Have reviewed chart of JOHN DOE and it is ready for final disposition. Condition at discharge—stable. Patient discharged from department. Verbalized understanding of discharge instructions. Verbalized understanding of need for followup and how to access followup care. Verbalized understanding of signs and symptoms to return to ED. Patient discharged from department. Discharge home. Verbalized understanding of discharge instructions [haven’t we heard this already?]. Verbalized understanding of need for followup and how to access followup care. A disposition has been done for JOHN DOE.What a complete waste of paper! All I want from the ER is something like this: “Johnny has a mild otitis externa. I have prescribed cortisporin otic drops for him. Follow up with Dr. Koo in 2-3 days.” Instead, I literally get five pages of tree-killing faxes that doesn’t even tell me what was prescribed! Nice!

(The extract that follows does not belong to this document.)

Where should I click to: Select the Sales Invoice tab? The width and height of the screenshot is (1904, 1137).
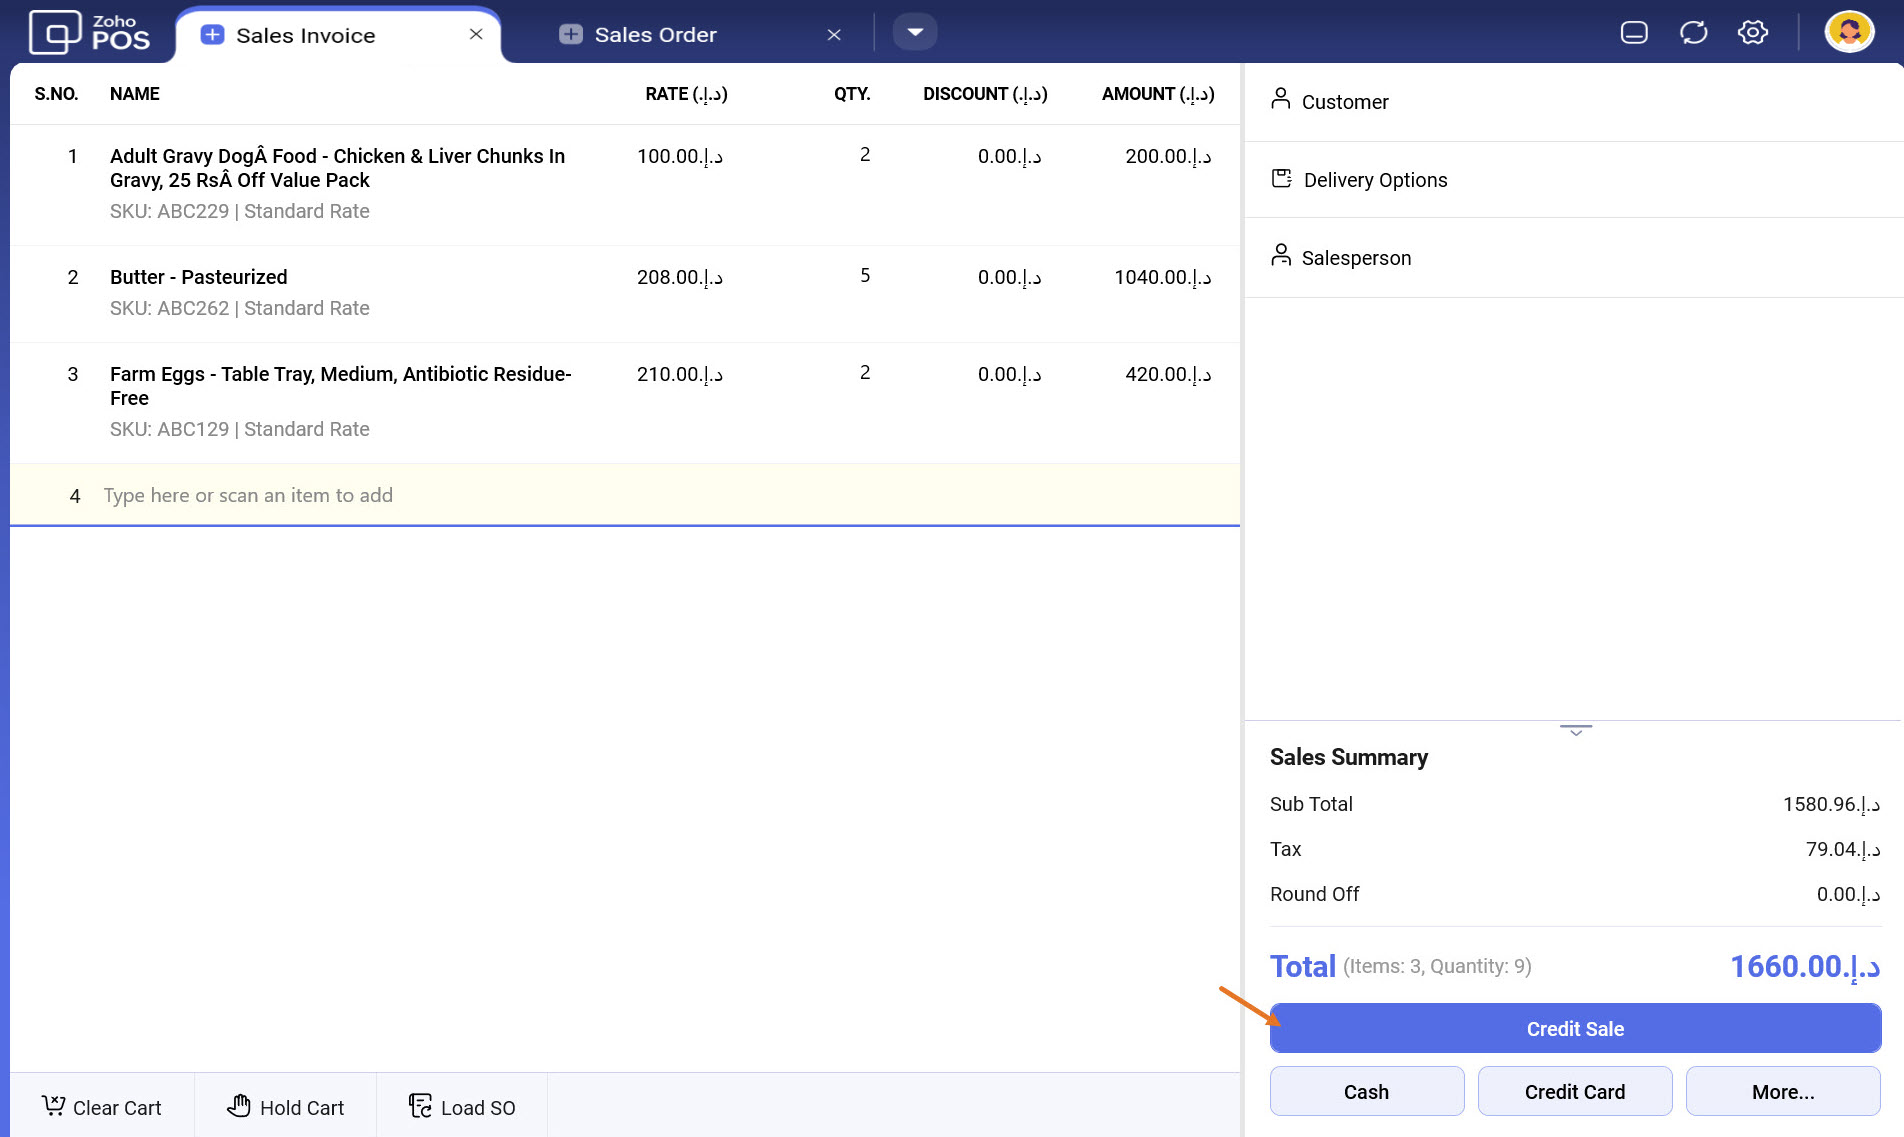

Now I’m sure that some of the kinks of EMR will eventually get worked out. And to be fair, there have been some small improvements recently. However, because EMR relies on doctors typing and clicking on a computer rather than dictating into a voice recorder, I’m afraid that most of the “narrative” aspect of physician documentation will go by the way of the Dodo Bird. And I am saddened that I probably will no longer get something as simple as this from the ER:
“Mr. Johnson has some dizziness. I think this is probably just from some dehydration. I have instructed him to drink more fluids and to decrease his lisinopril from 20 mg to 10 mg a day. He was advised to followup with Dr. Koo in 3 days to recheck his blood pressure. Consider repeating a Chem 7 at that time to reassess his mild renal insufficiency.”Now that kind of dictation is HELPFUL, but will likely become increasingly rare in our new era of check-boxes and computer-based templates.